◆ EXTRACTED DATA ◆
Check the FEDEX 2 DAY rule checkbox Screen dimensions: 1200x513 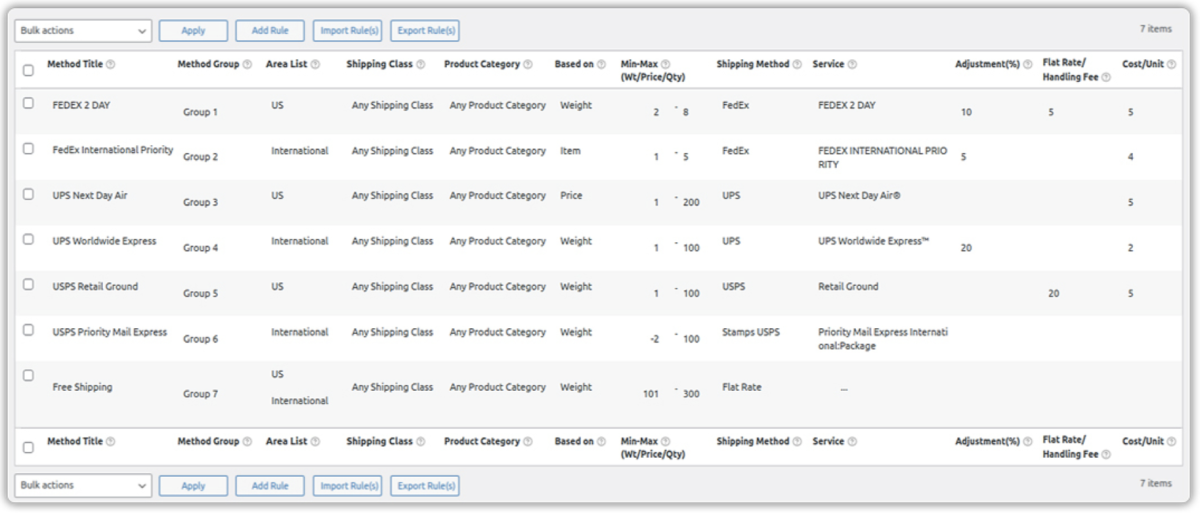(x=28, y=103)
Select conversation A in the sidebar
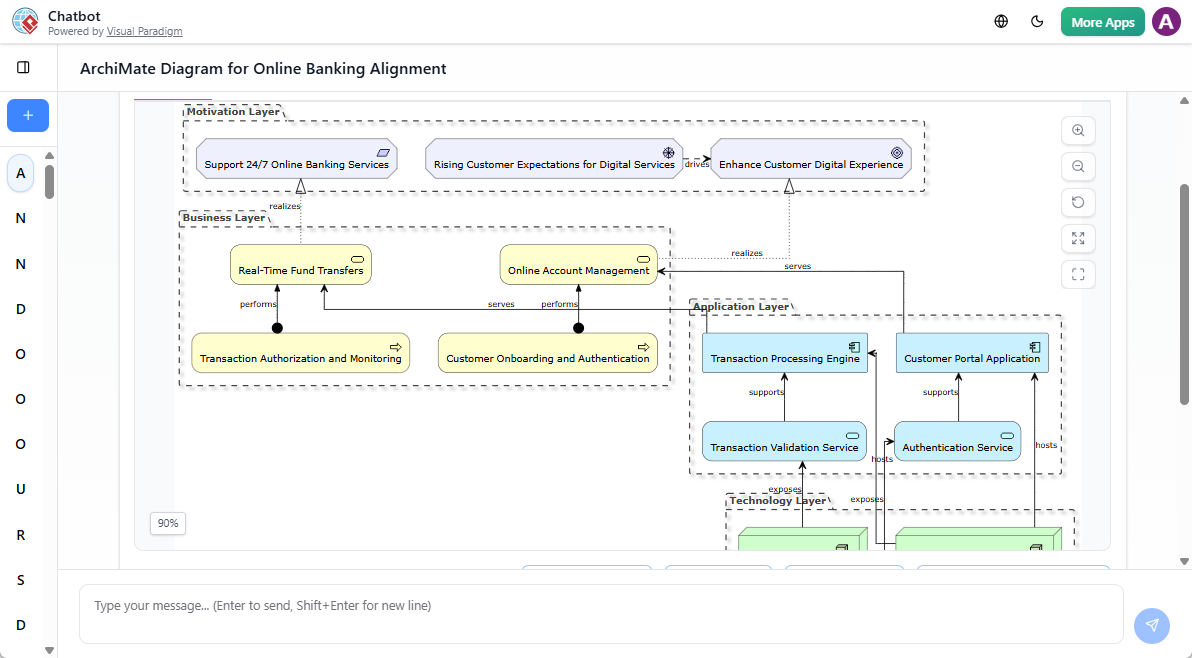The height and width of the screenshot is (658, 1192). (x=20, y=173)
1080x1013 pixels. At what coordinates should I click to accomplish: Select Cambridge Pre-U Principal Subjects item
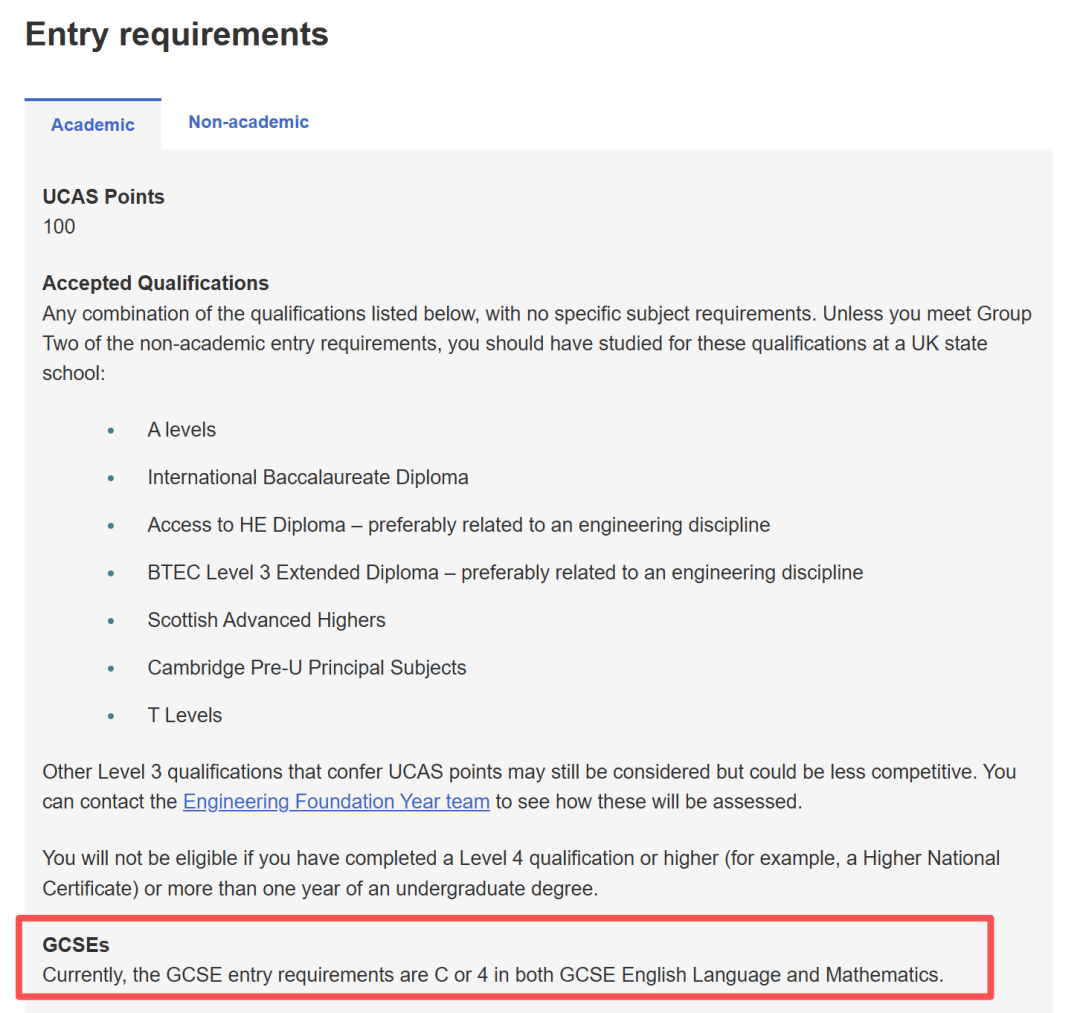[307, 667]
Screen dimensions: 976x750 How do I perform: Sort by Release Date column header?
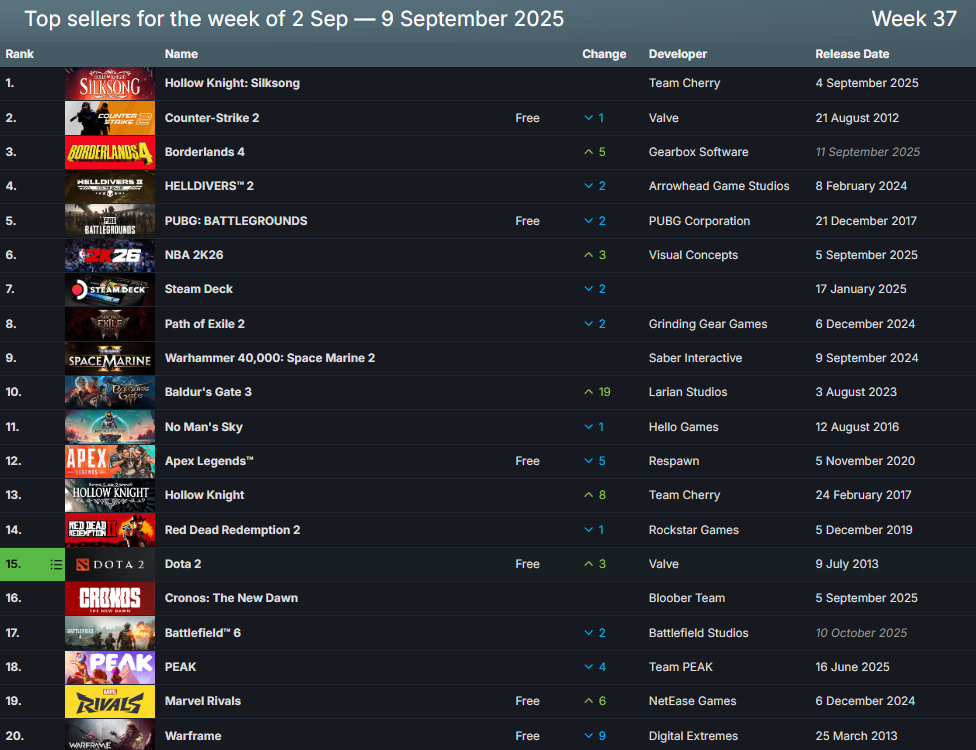tap(852, 54)
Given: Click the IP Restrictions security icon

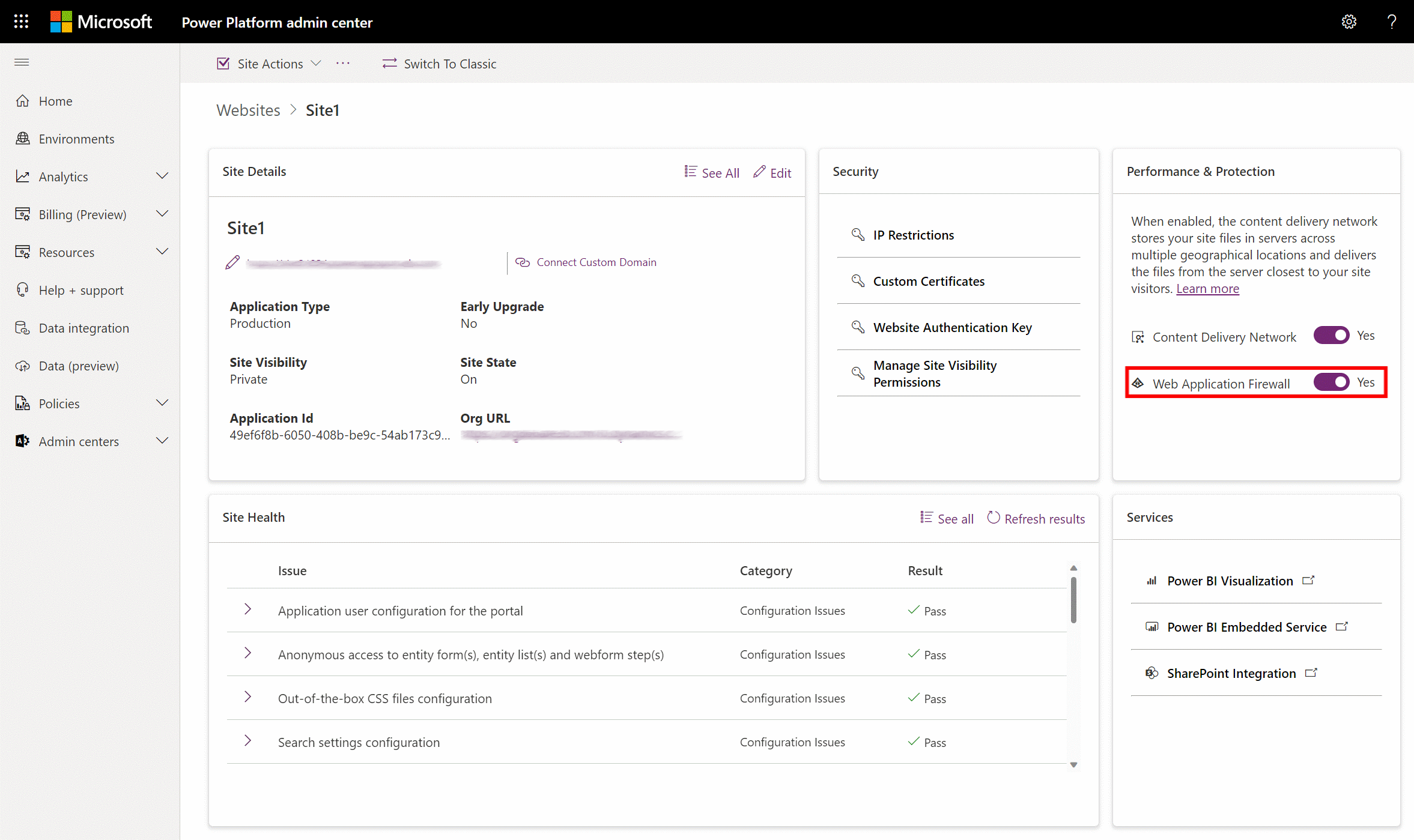Looking at the screenshot, I should coord(857,234).
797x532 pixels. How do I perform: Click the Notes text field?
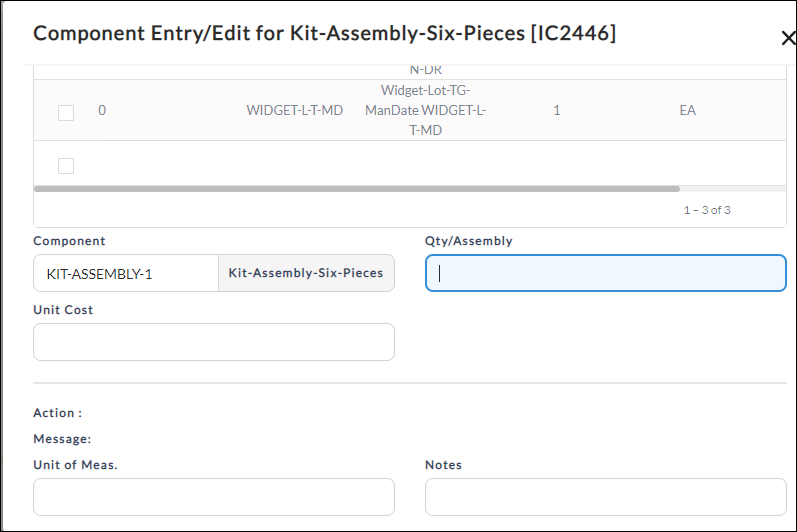tap(605, 497)
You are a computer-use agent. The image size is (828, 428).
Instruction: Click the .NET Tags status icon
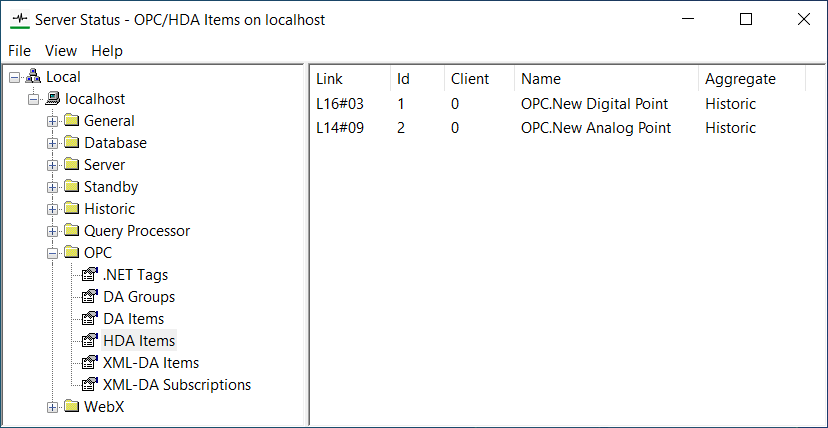click(x=90, y=275)
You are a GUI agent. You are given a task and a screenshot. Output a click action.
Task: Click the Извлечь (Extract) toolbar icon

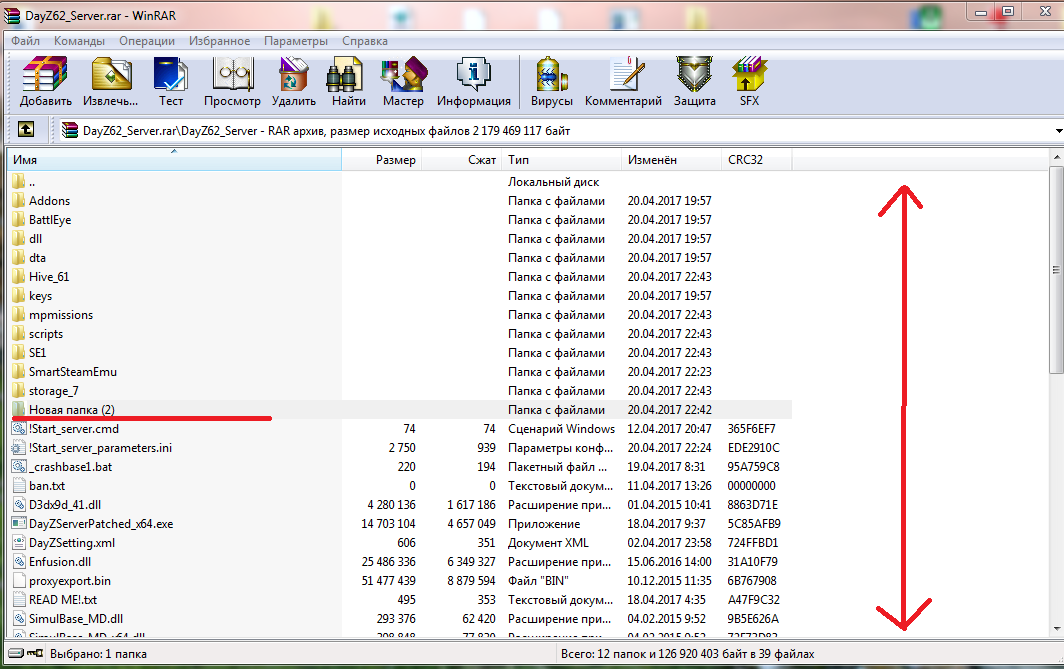click(111, 81)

◆ ACTION ITEM ◆
Please output the lines from the line that contains "You are a GUI" through the end of the records, both ends included, exactly and with no pictures.

◆ SOLUTION TO THE EXERCISE ◆
You are a GUI agent. You are given a task and a screenshot. Output a click action.
Task: Click the Извлечь (Extract) toolbar icon

click(111, 81)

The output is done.